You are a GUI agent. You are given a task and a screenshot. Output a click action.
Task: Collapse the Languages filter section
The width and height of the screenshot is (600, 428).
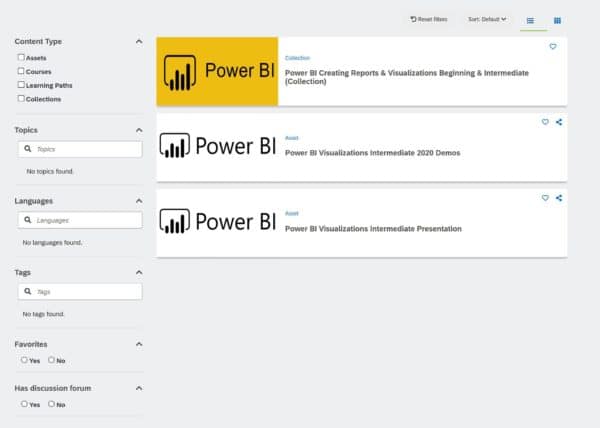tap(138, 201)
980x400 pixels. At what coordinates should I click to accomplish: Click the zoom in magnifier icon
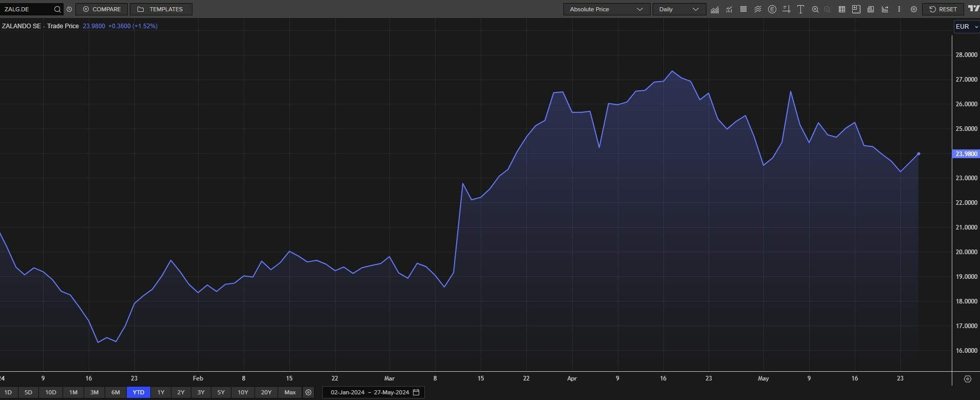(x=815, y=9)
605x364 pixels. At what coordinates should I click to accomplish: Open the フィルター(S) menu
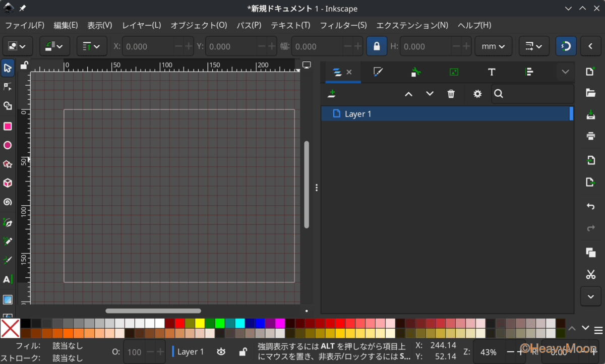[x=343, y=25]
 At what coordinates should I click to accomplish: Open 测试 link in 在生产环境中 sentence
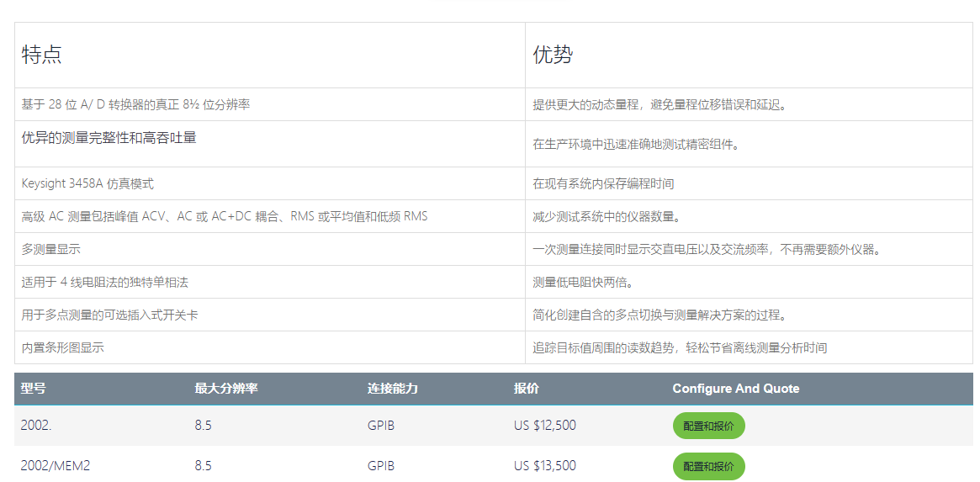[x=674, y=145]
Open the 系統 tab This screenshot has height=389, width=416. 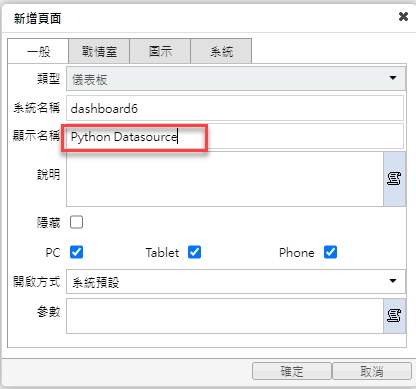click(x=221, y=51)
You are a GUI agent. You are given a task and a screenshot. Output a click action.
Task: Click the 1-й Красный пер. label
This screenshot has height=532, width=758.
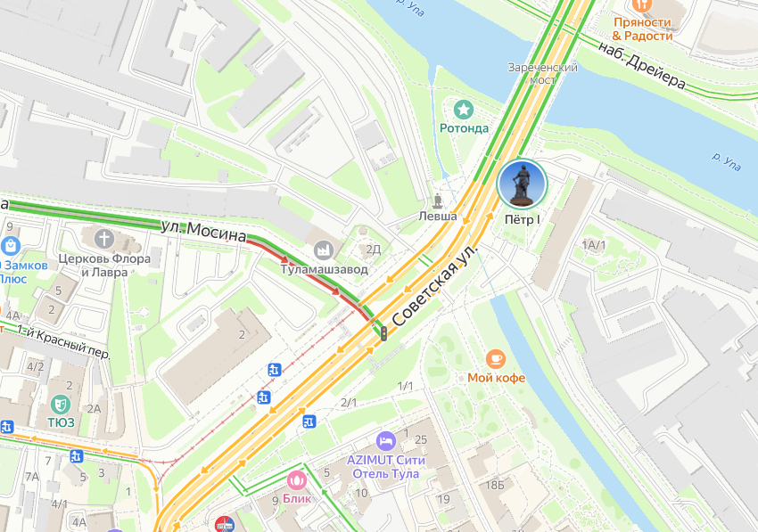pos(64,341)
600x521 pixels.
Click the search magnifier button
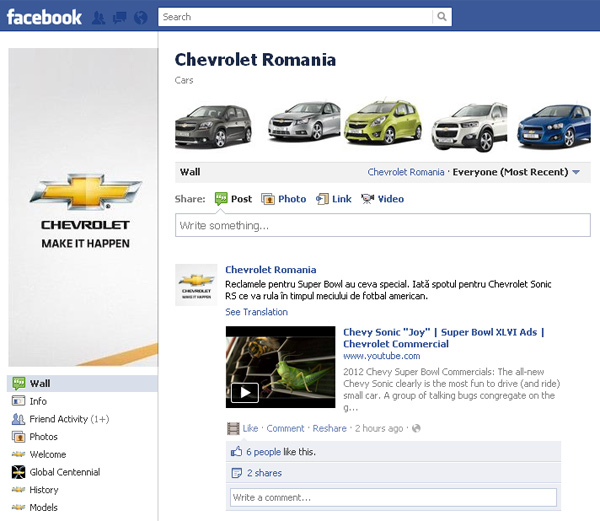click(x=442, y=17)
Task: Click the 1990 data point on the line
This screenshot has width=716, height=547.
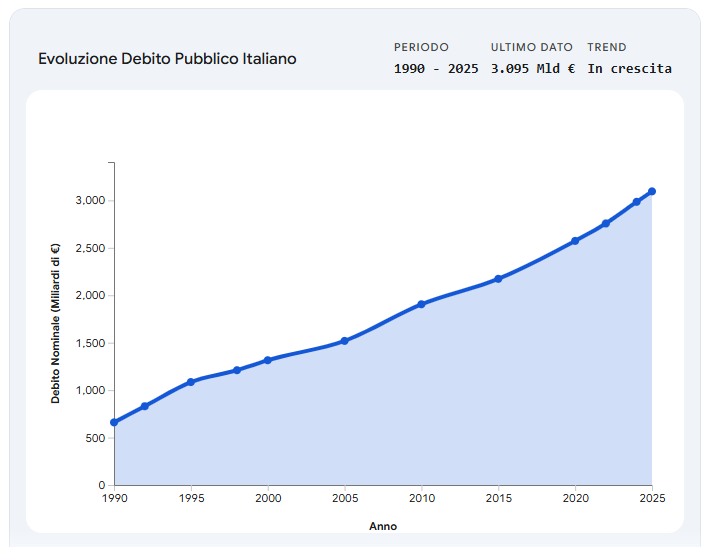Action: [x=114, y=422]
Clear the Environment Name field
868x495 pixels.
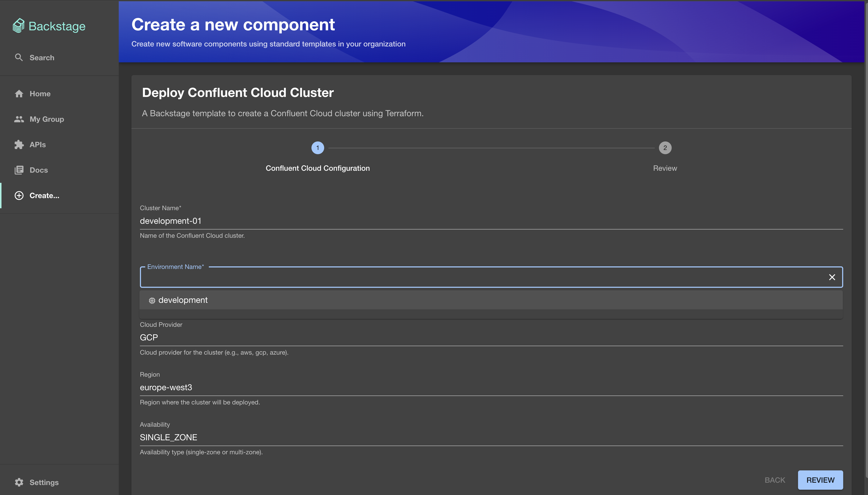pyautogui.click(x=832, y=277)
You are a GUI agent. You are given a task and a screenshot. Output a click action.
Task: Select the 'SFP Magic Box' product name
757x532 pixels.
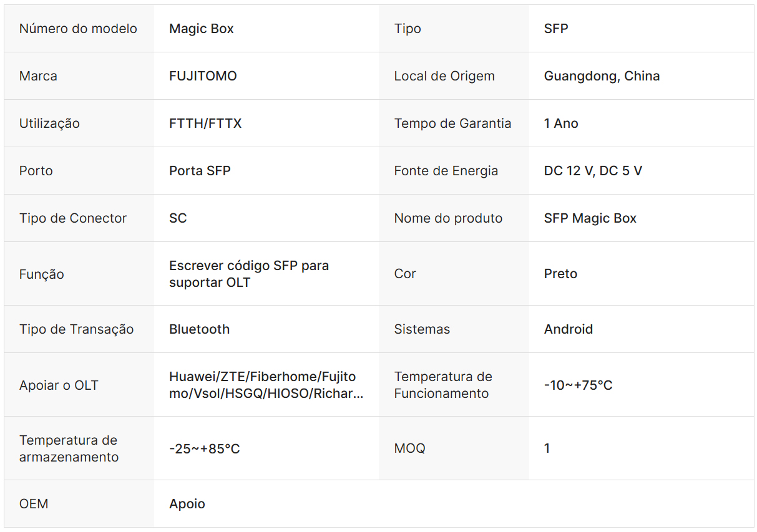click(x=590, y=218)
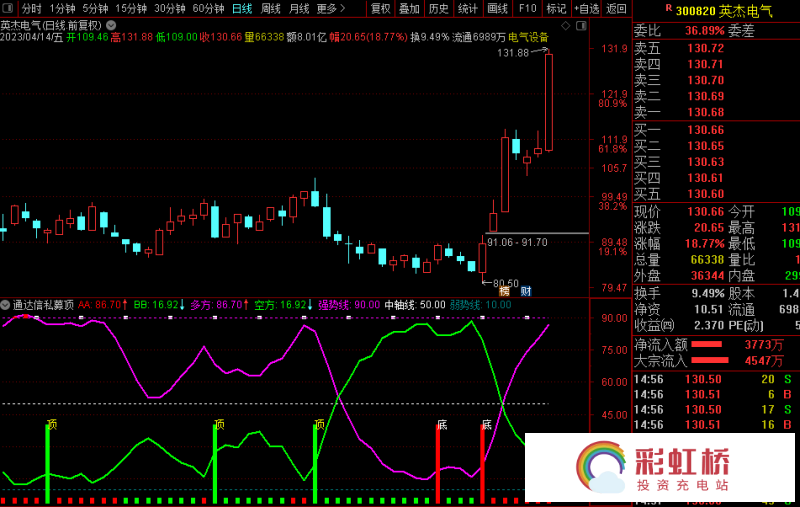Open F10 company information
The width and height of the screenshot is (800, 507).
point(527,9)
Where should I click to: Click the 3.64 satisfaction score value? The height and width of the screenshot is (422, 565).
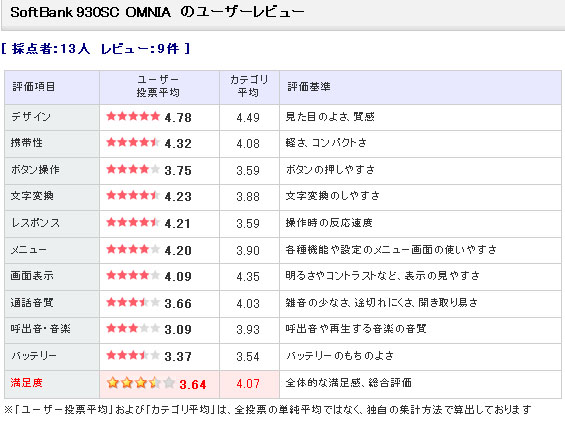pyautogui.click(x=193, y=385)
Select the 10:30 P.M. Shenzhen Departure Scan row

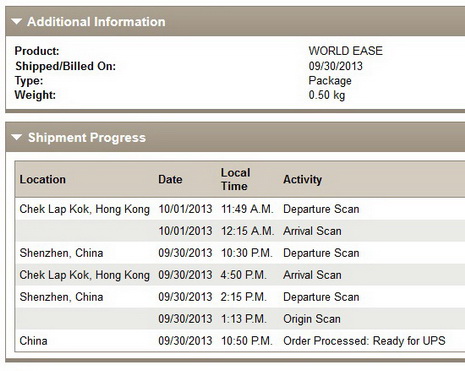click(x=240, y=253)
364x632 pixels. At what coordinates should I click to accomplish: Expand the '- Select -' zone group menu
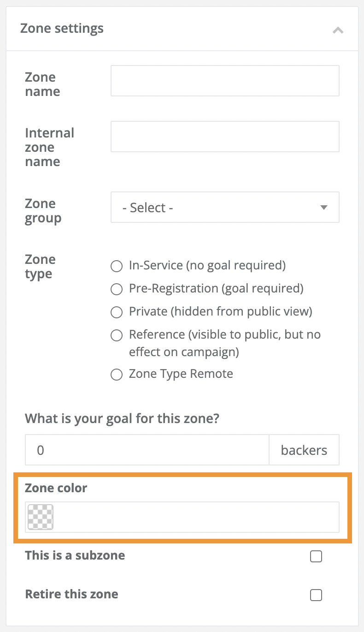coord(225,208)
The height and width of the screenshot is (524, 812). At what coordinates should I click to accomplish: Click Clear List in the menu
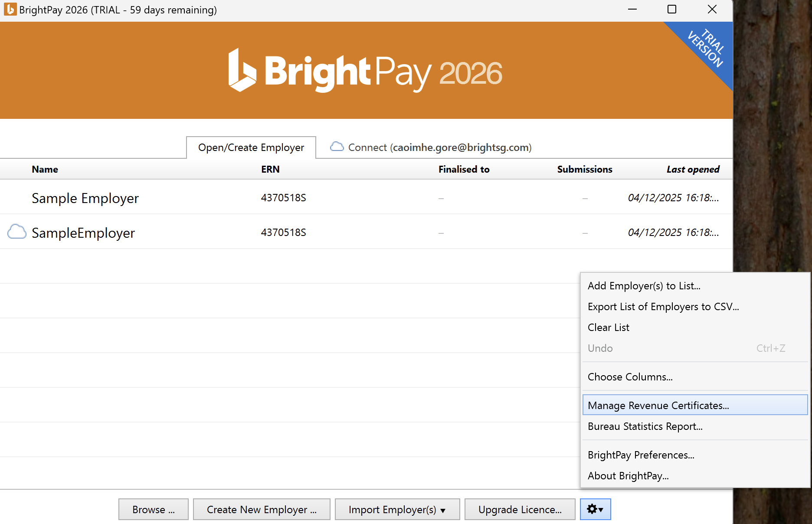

AIM OF THE EXERCISE: Beginning with the line that contains "757x532 pixels." and ending with the final line of the material, reproduce those lines exactly and nothing else. Omit the pictures.

THE COMPLETED TASK:
757x532 pixels.
click(x=590, y=218)
Open F10 company information
The width and height of the screenshot is (800, 507).
point(527,9)
Where should I click to: Click the 3.64 satisfaction score value? The height and width of the screenshot is (422, 565).
pyautogui.click(x=193, y=385)
Select the 10:30 P.M. Shenzhen Departure Scan row

click(x=240, y=253)
364x632 pixels. At what coordinates should I click to accomplish: Expand the '- Select -' zone group menu
coord(225,208)
The height and width of the screenshot is (524, 812). At what coordinates should I click to accomplish: Click Clear List in the menu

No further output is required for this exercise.